93. Flood Legends
This situation applies to many widely spread concepts in folk-lore. Flood myths of some sort, for instance, are told by probably the majority of human nations. In the early days of the science, this wide distribution of flood myths was held to prove the actuality of a flood, or to be evidence of the descent of all mankind from a single nation which had once really experienced it. Such explanations are too obviously naïve to require refutation to-day. Yet it is difficult to interpret the wide prevalence of flood myths, either as spontaneous growth from out the human mind, or as diffusion from a single devising of the idea. Much of the difficulty is caused by the fact that one cannot be sure that the various flood myths are identical. Some peoples have the flood come after the earth is formed and inhabited, and have it almost destroy the human race. Other nations begin their cosmology with a flood. For them, water was in existence before there was an earth, and the problem for the gods or creative animals was to make the world. This, according to some American Indian versions, they finally accomplished by having one of their number dive to the bottom and bring up a few grains of sand which were then expanded to constitute terra firma. The first type of story is evidently a true “flood” myth; the second might better be described as a concept of “primeval water.” The difficulty is enhanced by the fact that the two types are sometimes found amalgamated in a single mythology. Thus the Hebrew account begins with the primeval waters but subsequent to the formation of the earth the deluge covers it. So, according to some American tribes, the flood came after the earth, but the waters remained until after the diving. It is clear that flood stories are more shifting than the Magic Flight episode. They may conceivably all be variations of a single theme which has gradually come to differentiate greatly. But again, several distinct concepts—primeval water, flood, the diving animals, the ark—may have been evolved in different parts of the world, each developing in its own way, and traveling so far, in some cases, as to meet and blend with others. This last interpretation is favored by some of the facts of distribution: the prevalence of the diving concept in America, for instance, and the absence of flood myths from much of Africa.
Fig. 27. The Magic Flight tale, an example of inter-continental and inter-hemispheric diffusion. After Stucken, with additions.

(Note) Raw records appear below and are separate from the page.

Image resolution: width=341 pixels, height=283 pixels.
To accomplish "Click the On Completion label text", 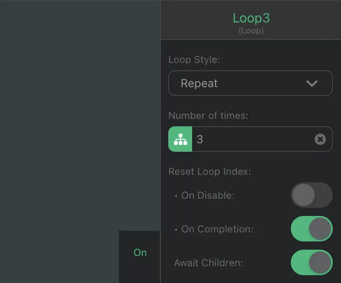I will point(217,229).
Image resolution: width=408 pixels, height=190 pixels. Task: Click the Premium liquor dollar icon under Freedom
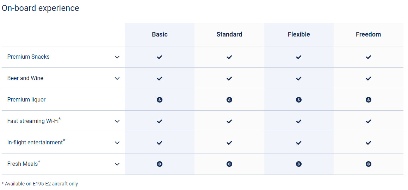pyautogui.click(x=369, y=100)
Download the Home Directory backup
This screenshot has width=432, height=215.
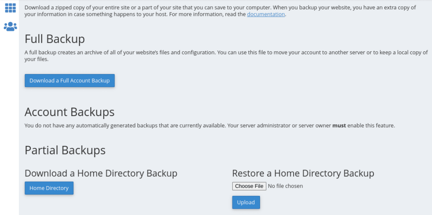[x=49, y=188]
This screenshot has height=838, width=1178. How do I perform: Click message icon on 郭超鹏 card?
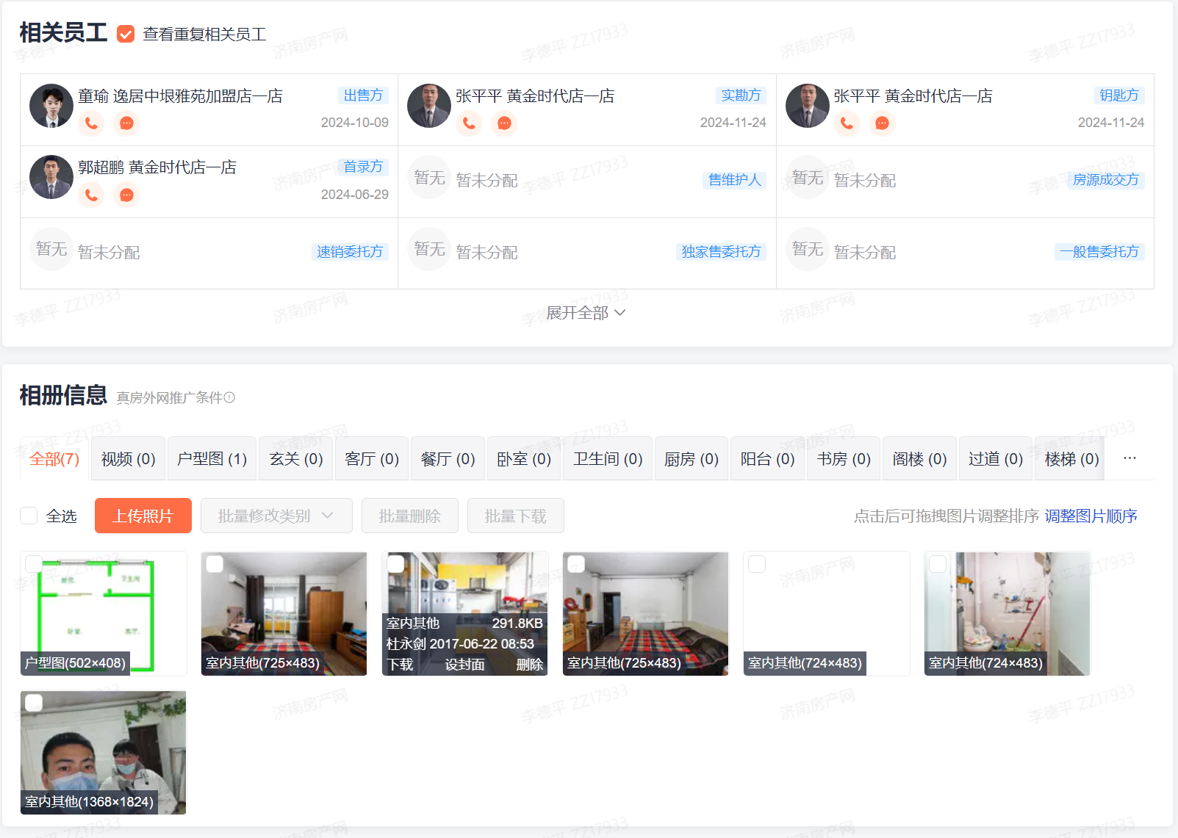click(x=126, y=195)
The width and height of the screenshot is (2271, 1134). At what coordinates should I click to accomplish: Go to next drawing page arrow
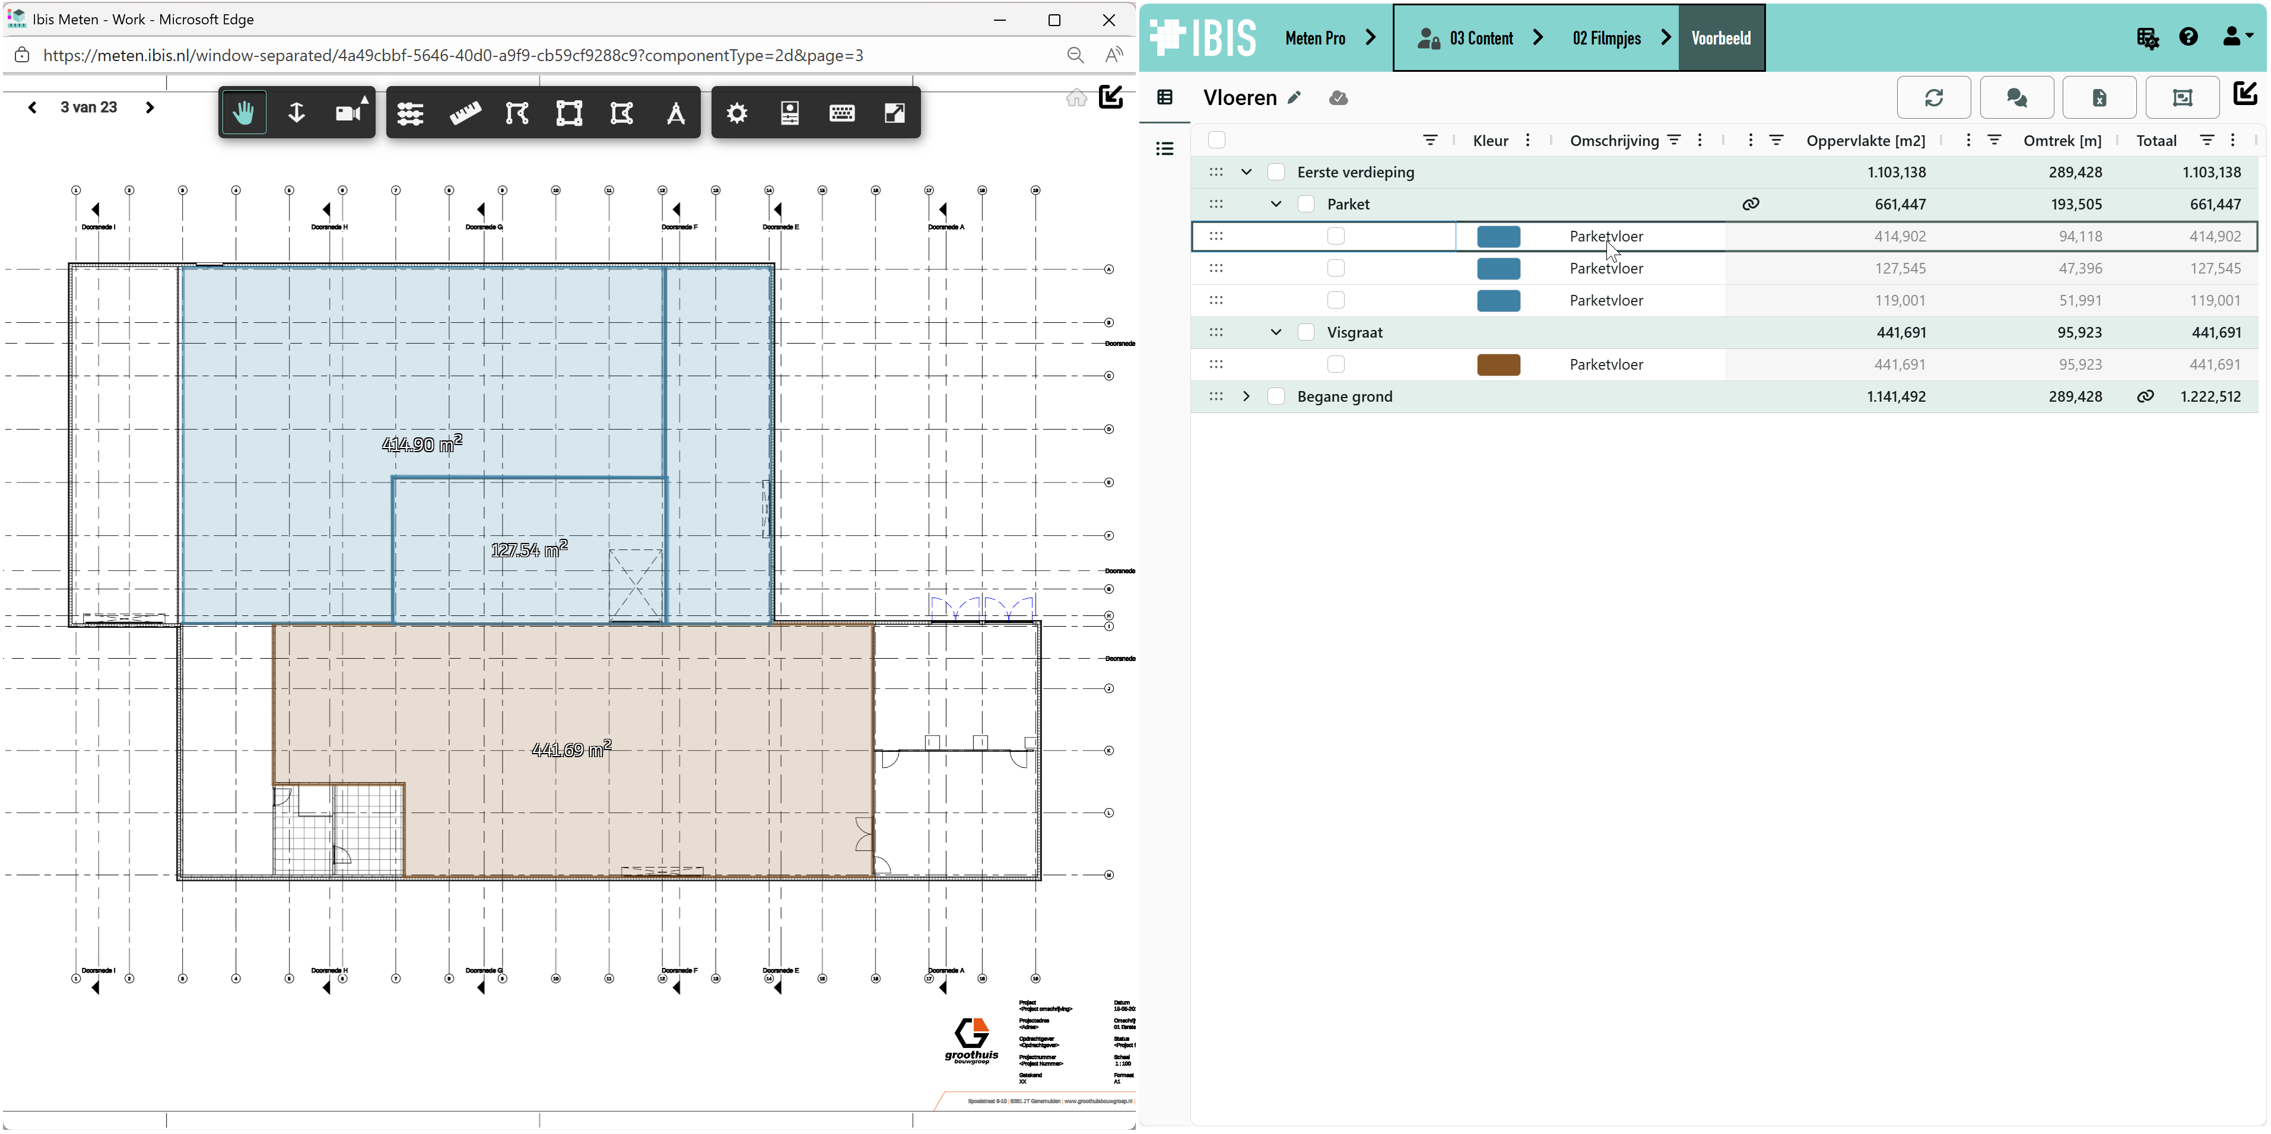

There is a vast amount of folk-lore recorded, and much of it has lent itself admirably to the working out of its historical origins, so far as limited regions are concerned. Folk-lorists are often able to prove that one tale originated in India and was carried into mediæval Europe, or that another was probably first devised on the coast of British Columbia and then disseminated across the Rocky mountains to the interior tribes of Indians. When it comes to intercontinental and world-wide distribution, however, difficulties of the sort just set forth in regard to flood myths become stronger and stronger. While the most interesting mythical ideas are those which are world-wide, it is in these that uncertainty between origin by diffusion or parallelism is greatest. The Magic Flight therefore constitutes a grateful exception. It opens the door to a hope that more assiduous analysis and comparison may lead to the accurate determination of the source and history of other common and fundamental myths.